> _WORK REQUIRED_:
The records below are to be copied exactly, with every picture left out.

————

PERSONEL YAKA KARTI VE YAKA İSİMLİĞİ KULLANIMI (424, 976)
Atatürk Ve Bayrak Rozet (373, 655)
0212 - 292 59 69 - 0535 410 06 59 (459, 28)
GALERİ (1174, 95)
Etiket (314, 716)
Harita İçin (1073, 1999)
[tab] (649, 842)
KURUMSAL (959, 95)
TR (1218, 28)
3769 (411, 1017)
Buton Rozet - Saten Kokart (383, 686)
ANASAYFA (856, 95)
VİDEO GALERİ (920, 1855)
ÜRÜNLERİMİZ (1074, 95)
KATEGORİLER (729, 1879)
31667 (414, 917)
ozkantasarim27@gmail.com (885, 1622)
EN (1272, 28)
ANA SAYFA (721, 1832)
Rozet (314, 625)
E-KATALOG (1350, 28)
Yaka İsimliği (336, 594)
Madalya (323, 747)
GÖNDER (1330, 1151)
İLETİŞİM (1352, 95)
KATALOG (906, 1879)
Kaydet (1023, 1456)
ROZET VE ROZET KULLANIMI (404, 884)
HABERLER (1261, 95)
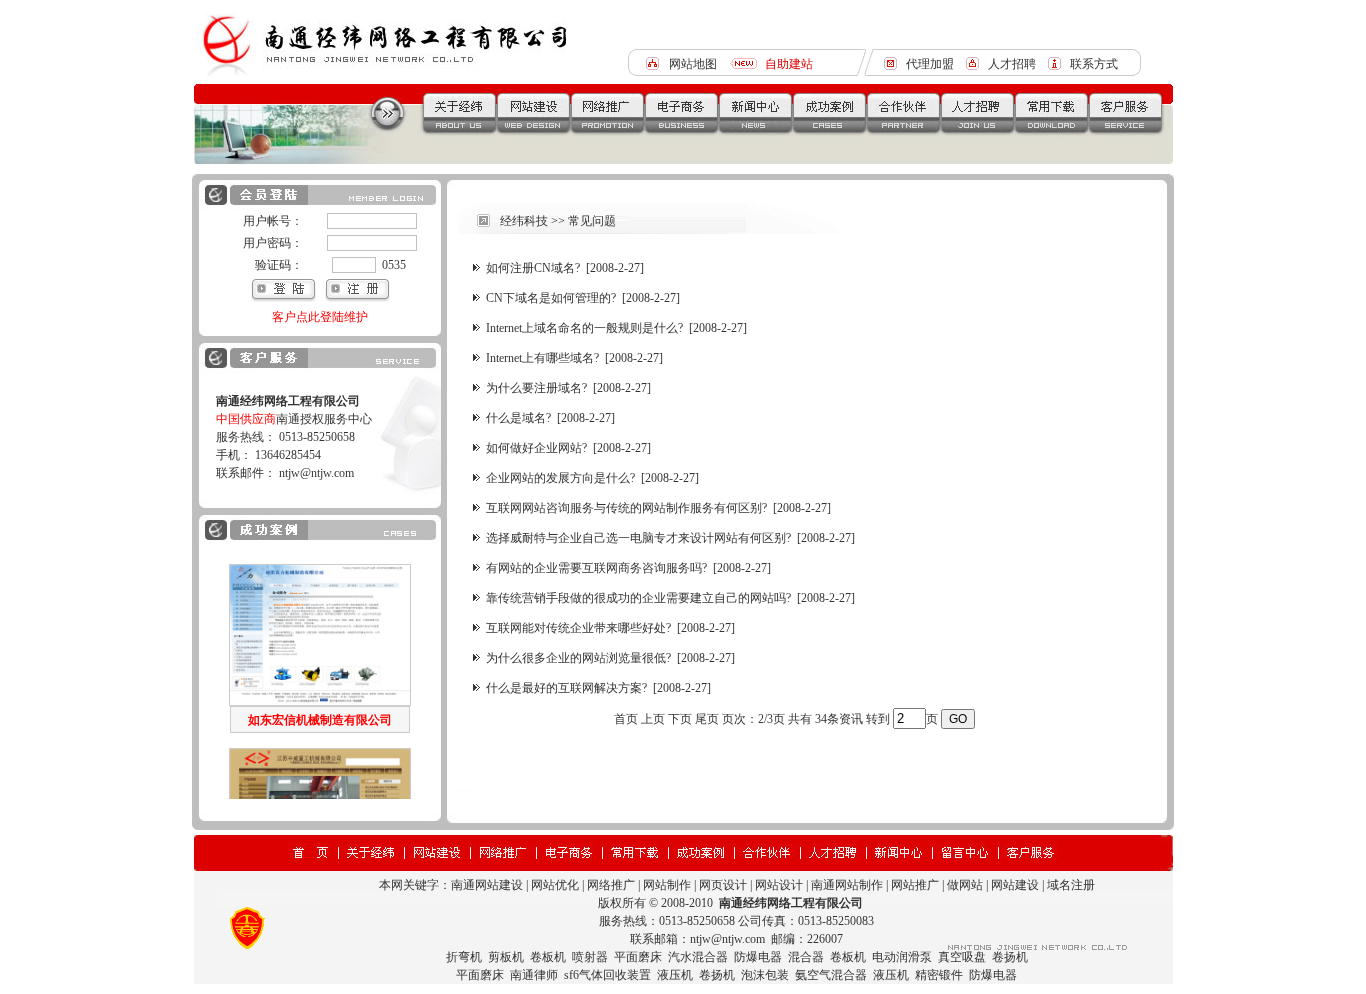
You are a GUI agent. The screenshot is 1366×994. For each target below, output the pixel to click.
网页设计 (723, 885)
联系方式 (1094, 64)
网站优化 (555, 885)
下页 (680, 719)
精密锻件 (939, 975)
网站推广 (915, 885)
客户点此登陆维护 (320, 317)
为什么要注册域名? (536, 388)
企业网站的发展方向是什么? (560, 478)
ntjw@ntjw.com (316, 473)
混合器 (806, 957)
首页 (626, 719)
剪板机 (506, 957)
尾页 (707, 719)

————

> _ANSWER SPACE_:
PERSONEL YAKA KARTI VE YAKA İSİMLİĞİ KULLANIMI (424, 976)
Atatürk Ve Bayrak Rozet (373, 655)
0212 - 292 59 69 - 0535 410 06 59 (459, 28)
GALERİ (1174, 95)
Etiket (314, 716)
Harita İçin (1073, 1999)
[tab] (649, 842)
KURUMSAL (959, 95)
TR (1218, 28)
3769 (411, 1017)
Buton Rozet - Saten Kokart (383, 686)
ANASAYFA (856, 95)
VİDEO GALERİ (920, 1855)
ÜRÜNLERİMİZ (1074, 95)
KATEGORİLER (729, 1879)
31667 (414, 917)
ozkantasarim27@gmail.com (885, 1622)
EN (1272, 28)
ANA SAYFA (721, 1832)
Rozet (314, 625)
E-KATALOG (1350, 28)
Yaka İsimliği (336, 594)
Madalya (323, 747)
GÖNDER (1330, 1151)
İLETİŞİM (1352, 95)
KATALOG (906, 1879)
Kaydet (1023, 1456)
ROZET VE ROZET KULLANIMI (404, 884)
HABERLER (1261, 95)
You are a GUI agent. The screenshot is 1366×994. For each target below, output the pixel to click.
网页设计 (723, 885)
联系方式 (1094, 64)
网站优化 (555, 885)
下页 (680, 719)
精密锻件 (939, 975)
网站推广 (915, 885)
客户点此登陆维护 (320, 317)
为什么要注册域名? (536, 388)
企业网站的发展方向是什么? (560, 478)
ntjw@ntjw.com (316, 473)
混合器 (806, 957)
首页 (626, 719)
剪板机 (506, 957)
尾页 (707, 719)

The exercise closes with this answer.